▸ **THE PROBLEM**
Return the full listing exactly as it is written.

▸ **INFORMATION SHOWN**
-=-=-

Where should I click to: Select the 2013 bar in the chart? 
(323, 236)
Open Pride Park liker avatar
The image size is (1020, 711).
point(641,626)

-=-=-

▸ **RESPONSE TO THIS EXERCISE**
Where should I click to: Select the 2013 bar in the chart? 
(323, 236)
Open Pride Park liker avatar
The image size is (1020, 711).
point(641,626)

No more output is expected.